Set the records down again in full, with every word kept.

____

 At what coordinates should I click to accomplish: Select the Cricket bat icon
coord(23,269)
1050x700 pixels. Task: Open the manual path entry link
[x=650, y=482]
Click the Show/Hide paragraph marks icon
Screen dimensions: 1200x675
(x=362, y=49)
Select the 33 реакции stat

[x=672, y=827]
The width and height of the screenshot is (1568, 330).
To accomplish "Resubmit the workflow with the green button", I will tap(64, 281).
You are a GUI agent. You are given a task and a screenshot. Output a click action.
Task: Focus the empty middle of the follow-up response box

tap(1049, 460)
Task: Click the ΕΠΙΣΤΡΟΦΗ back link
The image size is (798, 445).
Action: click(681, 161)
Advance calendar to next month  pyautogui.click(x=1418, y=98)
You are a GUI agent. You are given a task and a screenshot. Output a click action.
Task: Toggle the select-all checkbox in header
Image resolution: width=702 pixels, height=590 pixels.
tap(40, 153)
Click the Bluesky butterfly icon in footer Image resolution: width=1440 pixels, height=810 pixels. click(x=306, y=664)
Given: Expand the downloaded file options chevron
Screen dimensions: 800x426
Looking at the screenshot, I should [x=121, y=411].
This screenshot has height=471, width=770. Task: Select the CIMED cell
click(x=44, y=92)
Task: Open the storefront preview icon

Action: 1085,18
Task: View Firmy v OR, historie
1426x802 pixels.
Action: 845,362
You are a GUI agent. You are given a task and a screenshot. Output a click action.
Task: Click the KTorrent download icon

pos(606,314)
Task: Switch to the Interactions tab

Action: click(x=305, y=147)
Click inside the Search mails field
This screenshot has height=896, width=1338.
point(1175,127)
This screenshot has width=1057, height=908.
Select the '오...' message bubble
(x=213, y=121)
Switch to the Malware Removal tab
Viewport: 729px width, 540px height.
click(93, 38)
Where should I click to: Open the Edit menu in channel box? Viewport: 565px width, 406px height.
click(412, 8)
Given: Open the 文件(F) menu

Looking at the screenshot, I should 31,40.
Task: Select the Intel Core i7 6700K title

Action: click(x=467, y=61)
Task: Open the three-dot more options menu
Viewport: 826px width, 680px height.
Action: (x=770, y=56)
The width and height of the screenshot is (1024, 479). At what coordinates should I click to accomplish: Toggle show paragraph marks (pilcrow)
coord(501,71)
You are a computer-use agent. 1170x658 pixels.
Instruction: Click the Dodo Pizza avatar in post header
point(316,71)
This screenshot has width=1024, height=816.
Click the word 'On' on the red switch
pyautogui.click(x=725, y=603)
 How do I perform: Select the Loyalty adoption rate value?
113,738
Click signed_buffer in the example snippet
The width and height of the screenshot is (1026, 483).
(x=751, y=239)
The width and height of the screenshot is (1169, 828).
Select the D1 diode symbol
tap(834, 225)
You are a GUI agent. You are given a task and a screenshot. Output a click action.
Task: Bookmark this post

____

Exercise response
 At what coordinates should I click to accomplish: Select the Cricket bat icon
coord(23,269)
1050x700 pixels. Task: Open the manual path entry link
[x=650, y=482]
Click the Show/Hide paragraph marks icon
Screen dimensions: 1200x675
(x=362, y=49)
Select the 33 реакции stat

[x=672, y=827]
The width and height of the screenshot is (1568, 330).
To accomplish "Resubmit the workflow with the green button", I will tap(64, 281).
You are a GUI agent. You are given a task and a screenshot. Output a click action.
Task: Focus the empty middle of the follow-up response box

tap(1049, 460)
Task: Click the ΕΠΙΣΤΡΟΦΗ back link
The image size is (798, 445).
Action: click(681, 161)
Advance calendar to next month  pyautogui.click(x=1418, y=98)
You are a GUI agent. You are given a task and a screenshot. Output a click action.
Task: Toggle the select-all checkbox in header
Image resolution: width=702 pixels, height=590 pixels.
tap(40, 153)
Click the Bluesky butterfly icon in footer Image resolution: width=1440 pixels, height=810 pixels. click(x=306, y=664)
Given: Expand the downloaded file options chevron
Screen dimensions: 800x426
Looking at the screenshot, I should [x=121, y=411].
This screenshot has height=471, width=770. Task: Select the CIMED cell
click(x=44, y=92)
Task: Open the storefront preview icon

Action: 1085,18
Task: View Firmy v OR, historie
1426x802 pixels.
Action: 845,362
You are a GUI agent. You are given a task and a screenshot. Output a click action.
Task: Click the KTorrent download icon

pos(606,314)
Task: Switch to the Interactions tab

Action: click(x=305, y=147)
Click inside the Search mails field
This screenshot has height=896, width=1338.
point(1175,127)
This screenshot has width=1057, height=908.
Select the '오...' message bubble
(x=213, y=121)
Switch to the Malware Removal tab
Viewport: 729px width, 540px height.
click(93, 38)
Where should I click to: Open the Edit menu in channel box? Viewport: 565px width, 406px height.
click(412, 8)
Given: Open the 文件(F) menu

Looking at the screenshot, I should 31,40.
Task: Select the Intel Core i7 6700K title

Action: click(x=467, y=61)
Task: Open the three-dot more options menu
Viewport: 826px width, 680px height.
Action: (x=770, y=56)
The width and height of the screenshot is (1024, 479). At what coordinates should I click to accomplish: Toggle show paragraph marks (pilcrow)
coord(501,71)
You are a computer-use agent. 1170x658 pixels.
Instruction: Click the Dodo Pizza avatar in post header
point(316,71)
This screenshot has width=1024, height=816.
Click the word 'On' on the red switch
pyautogui.click(x=725, y=603)
 How do I perform: Select the Loyalty adoption rate value?
113,738
Click signed_buffer in the example snippet
The width and height of the screenshot is (1026, 483).
(x=751, y=239)
The width and height of the screenshot is (1169, 828).
Select the D1 diode symbol
tap(834, 225)
You are a GUI agent. You are given a task and a screenshot. Output a click action.
Task: Bookmark this post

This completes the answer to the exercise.